Requires the Comptroller General to assess and report on wearable medical devices' capabilities and limitations in clinical decision-making, focusing on AI's benefits and challenges, and proposing policy options to enhance benefits and mitigate challenges.
Analysis summaries, actor details, and coverage mappings were LLM-classified and may contain errors.
This is a binding legislative provision enacted by the United States Congress that creates a mandatory reporting obligation on the Comptroller General with specific deadlines and requirements.
The document has minimal coverage of risk domains, primarily addressing AI system safety and limitations (7.3, 7.4) through its focus on assessing capabilities and limitations of wearable medical devices. There is implicit coverage of human-computer interaction risks (5.1) related to clinical decision-making reliance. The document is primarily a mandate for assessment rather than regulation of specific risks.
The document primarily governs the Health Care and Social Assistance sector through its focus on wearable medical devices used in clinical decision-making. It also has implications for the Scientific Research and Development Services sector through the technology assessment mandate, and potentially the Information sector given the AI and data processing components of wearable medical devices.
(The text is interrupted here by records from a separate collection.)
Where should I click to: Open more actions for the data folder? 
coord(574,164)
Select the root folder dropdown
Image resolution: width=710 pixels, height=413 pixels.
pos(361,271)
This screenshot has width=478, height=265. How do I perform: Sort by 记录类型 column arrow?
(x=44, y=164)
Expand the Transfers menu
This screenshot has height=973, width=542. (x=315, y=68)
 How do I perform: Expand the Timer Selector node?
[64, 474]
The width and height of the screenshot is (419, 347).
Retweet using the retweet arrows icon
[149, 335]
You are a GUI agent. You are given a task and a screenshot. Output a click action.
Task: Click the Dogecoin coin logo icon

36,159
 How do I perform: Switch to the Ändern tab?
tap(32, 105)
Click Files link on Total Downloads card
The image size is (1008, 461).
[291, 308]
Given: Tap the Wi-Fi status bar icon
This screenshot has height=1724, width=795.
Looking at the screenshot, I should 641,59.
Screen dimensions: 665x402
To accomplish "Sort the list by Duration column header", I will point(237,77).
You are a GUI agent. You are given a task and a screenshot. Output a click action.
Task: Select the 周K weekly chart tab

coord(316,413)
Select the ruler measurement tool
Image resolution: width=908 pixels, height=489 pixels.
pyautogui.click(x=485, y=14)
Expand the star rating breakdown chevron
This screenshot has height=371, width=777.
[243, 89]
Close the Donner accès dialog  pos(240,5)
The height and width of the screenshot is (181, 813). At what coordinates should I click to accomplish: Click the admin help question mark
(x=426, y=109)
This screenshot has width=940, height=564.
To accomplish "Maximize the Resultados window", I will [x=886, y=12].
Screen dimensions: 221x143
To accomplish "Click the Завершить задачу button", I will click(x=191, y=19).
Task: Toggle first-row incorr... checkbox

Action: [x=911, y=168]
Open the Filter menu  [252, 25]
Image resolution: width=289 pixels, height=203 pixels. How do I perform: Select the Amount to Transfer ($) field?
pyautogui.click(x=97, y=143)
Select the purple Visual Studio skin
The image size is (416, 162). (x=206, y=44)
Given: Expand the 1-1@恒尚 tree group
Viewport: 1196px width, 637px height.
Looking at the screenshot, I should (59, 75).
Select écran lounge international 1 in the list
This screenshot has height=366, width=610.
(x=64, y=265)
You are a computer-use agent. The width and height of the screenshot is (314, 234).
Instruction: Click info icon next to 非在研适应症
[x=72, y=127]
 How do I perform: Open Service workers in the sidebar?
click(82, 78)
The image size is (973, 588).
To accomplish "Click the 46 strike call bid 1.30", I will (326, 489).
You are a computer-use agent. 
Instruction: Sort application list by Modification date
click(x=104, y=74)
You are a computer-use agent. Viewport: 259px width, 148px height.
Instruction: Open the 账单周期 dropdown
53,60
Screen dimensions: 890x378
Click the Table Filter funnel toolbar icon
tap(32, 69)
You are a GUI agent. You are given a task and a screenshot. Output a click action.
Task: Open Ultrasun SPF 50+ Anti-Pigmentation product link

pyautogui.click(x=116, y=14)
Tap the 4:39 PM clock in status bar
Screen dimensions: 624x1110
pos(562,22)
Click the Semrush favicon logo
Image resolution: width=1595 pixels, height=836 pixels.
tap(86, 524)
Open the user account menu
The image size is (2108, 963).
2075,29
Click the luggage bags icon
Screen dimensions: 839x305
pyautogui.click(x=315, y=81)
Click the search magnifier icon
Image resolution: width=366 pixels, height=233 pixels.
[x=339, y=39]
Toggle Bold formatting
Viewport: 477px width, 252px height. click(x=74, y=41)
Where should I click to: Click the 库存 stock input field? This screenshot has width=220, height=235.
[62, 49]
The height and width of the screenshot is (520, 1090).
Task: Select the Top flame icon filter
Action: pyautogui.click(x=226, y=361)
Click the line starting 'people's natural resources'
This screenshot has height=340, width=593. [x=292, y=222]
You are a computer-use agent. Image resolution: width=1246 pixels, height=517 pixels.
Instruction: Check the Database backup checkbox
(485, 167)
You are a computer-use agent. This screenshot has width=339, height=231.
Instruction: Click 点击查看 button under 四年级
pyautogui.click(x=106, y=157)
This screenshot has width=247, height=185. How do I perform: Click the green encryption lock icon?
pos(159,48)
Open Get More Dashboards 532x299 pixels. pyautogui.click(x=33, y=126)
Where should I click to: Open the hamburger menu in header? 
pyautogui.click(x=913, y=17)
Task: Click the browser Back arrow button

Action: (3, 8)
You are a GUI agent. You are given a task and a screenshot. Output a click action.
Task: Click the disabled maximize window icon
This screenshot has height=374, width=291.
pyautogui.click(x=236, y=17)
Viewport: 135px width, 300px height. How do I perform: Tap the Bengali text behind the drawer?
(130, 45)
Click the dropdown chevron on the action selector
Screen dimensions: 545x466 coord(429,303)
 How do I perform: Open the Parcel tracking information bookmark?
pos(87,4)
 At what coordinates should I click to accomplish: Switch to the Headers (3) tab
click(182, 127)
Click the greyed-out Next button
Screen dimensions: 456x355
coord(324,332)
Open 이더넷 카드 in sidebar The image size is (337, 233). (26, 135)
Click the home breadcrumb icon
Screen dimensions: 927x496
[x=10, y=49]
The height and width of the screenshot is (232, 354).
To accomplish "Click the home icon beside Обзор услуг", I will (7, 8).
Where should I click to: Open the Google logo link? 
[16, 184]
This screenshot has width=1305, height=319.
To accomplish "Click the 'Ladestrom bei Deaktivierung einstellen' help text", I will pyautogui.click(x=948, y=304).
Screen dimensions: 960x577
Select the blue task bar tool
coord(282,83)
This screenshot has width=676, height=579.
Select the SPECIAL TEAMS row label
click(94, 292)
The document addresses multiple AI lifecycle stages with primary focus on Verify and Validate (assessment of capabilities and limitations) and Operate and Monitor (examining devices used in clinical settings). It also implicitly covers Build and Use Model through examination of AI augmentation capabilities, and Plan and Design through policy options for development.
The document explicitly mentions artificial intelligence in the context of wearable medical devices but does not define or distinguish between AI models, AI systems, or specific types of AI. It focuses on AI's role in augmenting clinical decision-making capabilities without specifying technical architectures or compute thresholds.
United States Congress
The document is a section of an Act passed by the United States Congress, which has the legislative authority to enact such provisions.
United States Congress
Congress has oversight authority over the Comptroller General and will receive the report, giving it enforcement authority over the reporting requirement.
Comptroller General of the United States; Government Accountability Office
The Comptroller General (head of the GAO) is explicitly tasked with conducting the technology assessment and monitoring the capabilities and limitations of wearable medical devices.
The document indirectly targets developers and deployers of wearable medical devices that use AI for clinical decision-making, though it does not impose direct obligations on them. The assessment will examine their products and practices.